DIRECTIONS: Without the pictures, give the entries below again exactly as written.
>>>
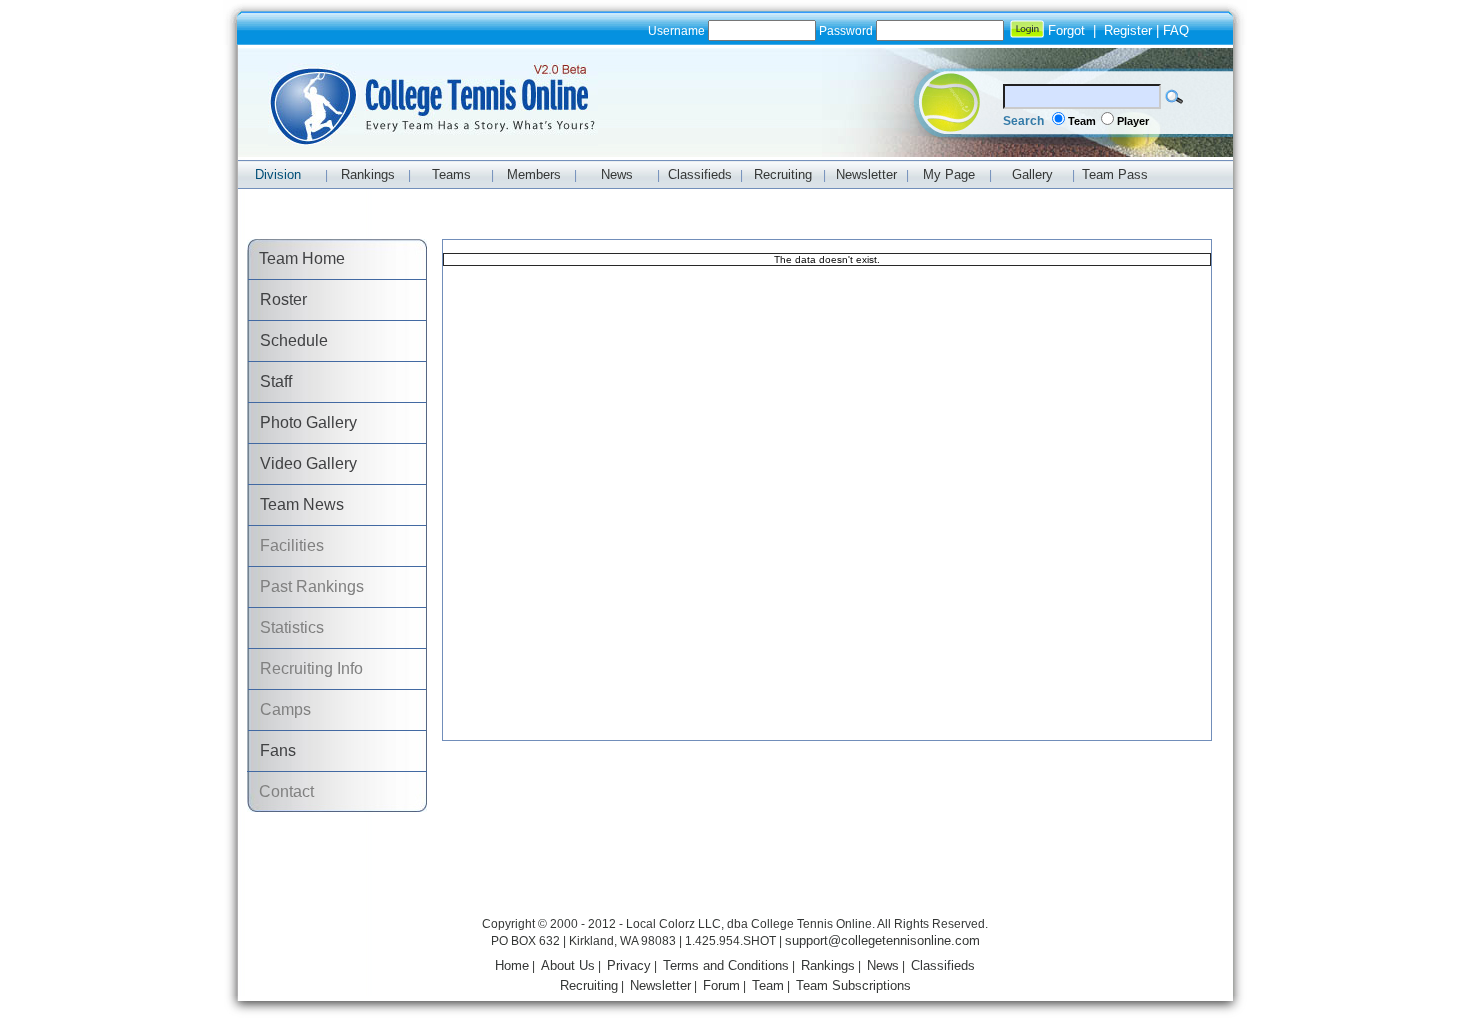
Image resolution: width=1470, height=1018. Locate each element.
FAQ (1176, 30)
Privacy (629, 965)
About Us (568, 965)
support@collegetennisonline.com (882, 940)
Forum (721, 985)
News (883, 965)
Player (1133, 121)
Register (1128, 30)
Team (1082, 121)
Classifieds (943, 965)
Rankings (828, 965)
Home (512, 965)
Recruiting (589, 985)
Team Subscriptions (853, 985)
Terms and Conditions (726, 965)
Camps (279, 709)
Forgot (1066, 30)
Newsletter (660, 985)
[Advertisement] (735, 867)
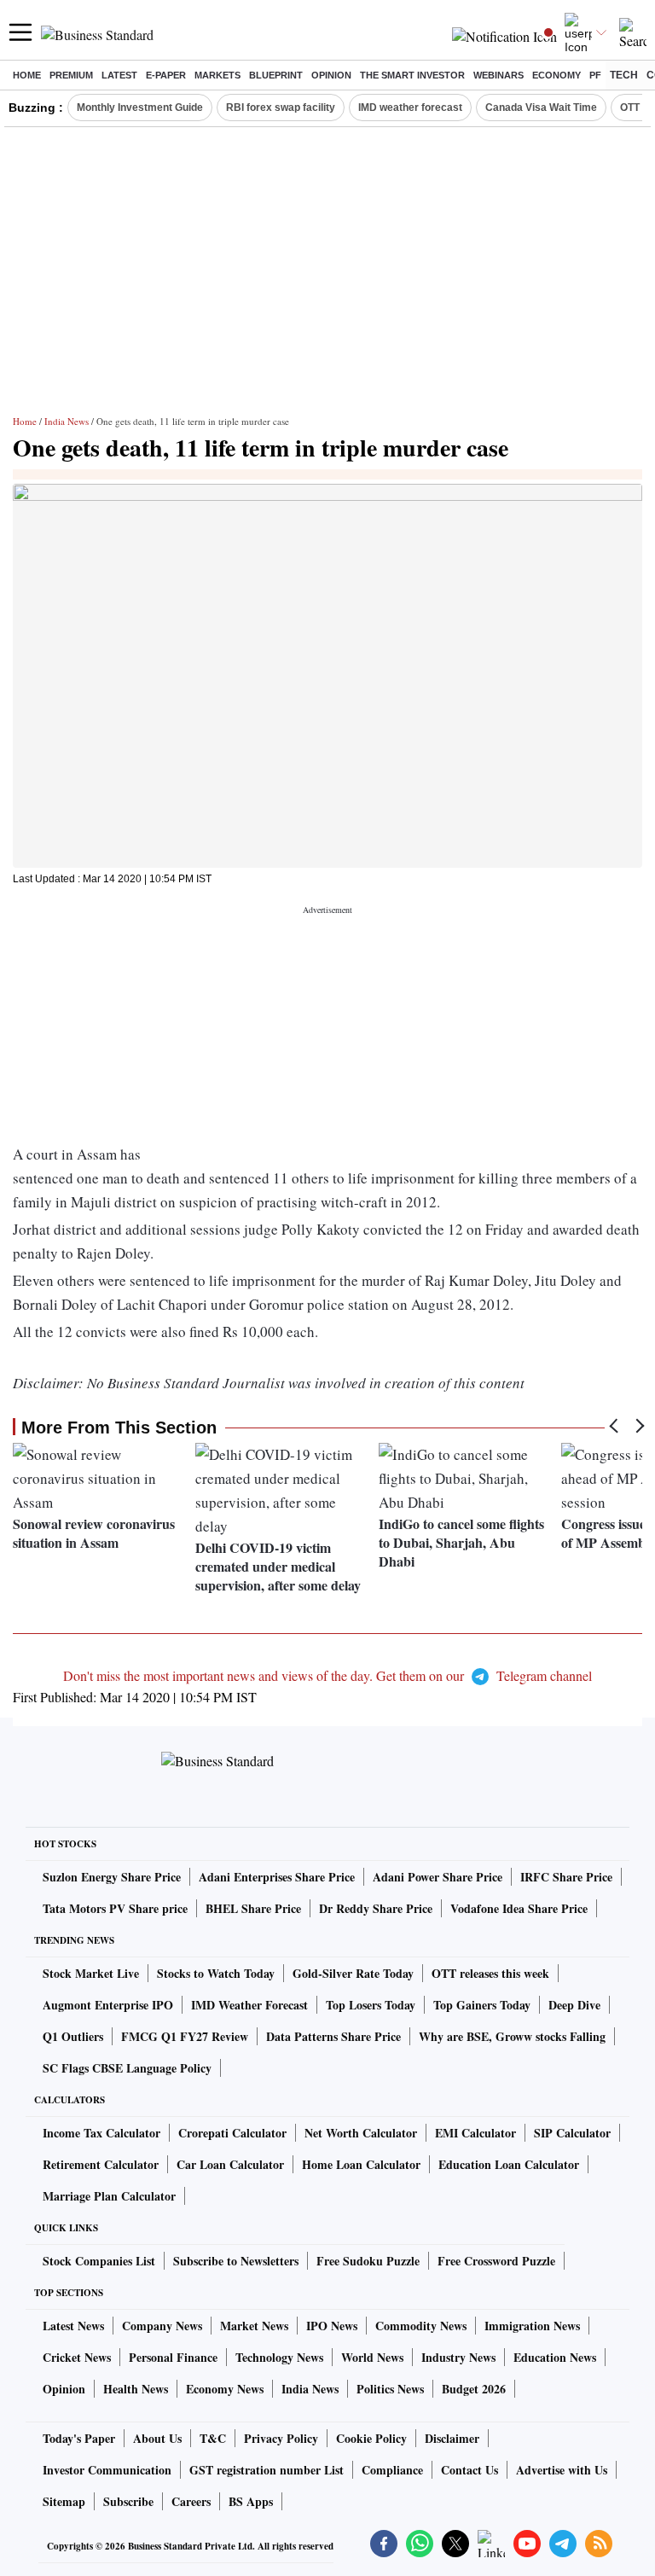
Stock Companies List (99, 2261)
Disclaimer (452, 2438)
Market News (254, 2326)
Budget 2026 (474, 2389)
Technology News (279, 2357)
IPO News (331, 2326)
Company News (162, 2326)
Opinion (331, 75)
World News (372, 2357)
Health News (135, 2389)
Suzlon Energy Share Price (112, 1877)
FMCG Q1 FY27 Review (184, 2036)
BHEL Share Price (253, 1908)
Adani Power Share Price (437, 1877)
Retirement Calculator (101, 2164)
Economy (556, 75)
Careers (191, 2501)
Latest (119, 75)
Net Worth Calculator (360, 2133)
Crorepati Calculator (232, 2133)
<<<
SOLUTION TO THE EXERCISE:
Image resolution: width=1470, height=1018. Locate each element.
FAQ (1176, 30)
Privacy (629, 965)
About Us (568, 965)
support@collegetennisonline.com (882, 940)
Forum (721, 985)
News (883, 965)
Player (1133, 121)
Register (1128, 30)
Team (1082, 121)
Classifieds (943, 965)
Rankings (828, 965)
Home (512, 965)
Recruiting (589, 985)
Team Subscriptions (853, 985)
Terms and Conditions (726, 965)
Camps (279, 709)
Forgot (1066, 30)
Newsletter (660, 985)
[Advertisement] (735, 867)
Stock Companies List (99, 2261)
Disclaimer (452, 2438)
Market News (254, 2326)
Budget 2026 (474, 2389)
Technology News (279, 2357)
IPO News (331, 2326)
Company News (162, 2326)
Opinion (331, 75)
World News (372, 2357)
Health News (135, 2389)
Suzlon Energy Share Price (112, 1877)
FMCG Q1 FY27 Review (184, 2036)
BHEL Share Price (253, 1908)
Adani Power Share Price (437, 1877)
Retirement Calculator (101, 2164)
Economy (556, 75)
Careers (191, 2501)
Latest (119, 75)
Net Worth Calculator (360, 2133)
Crorepati Calculator (232, 2133)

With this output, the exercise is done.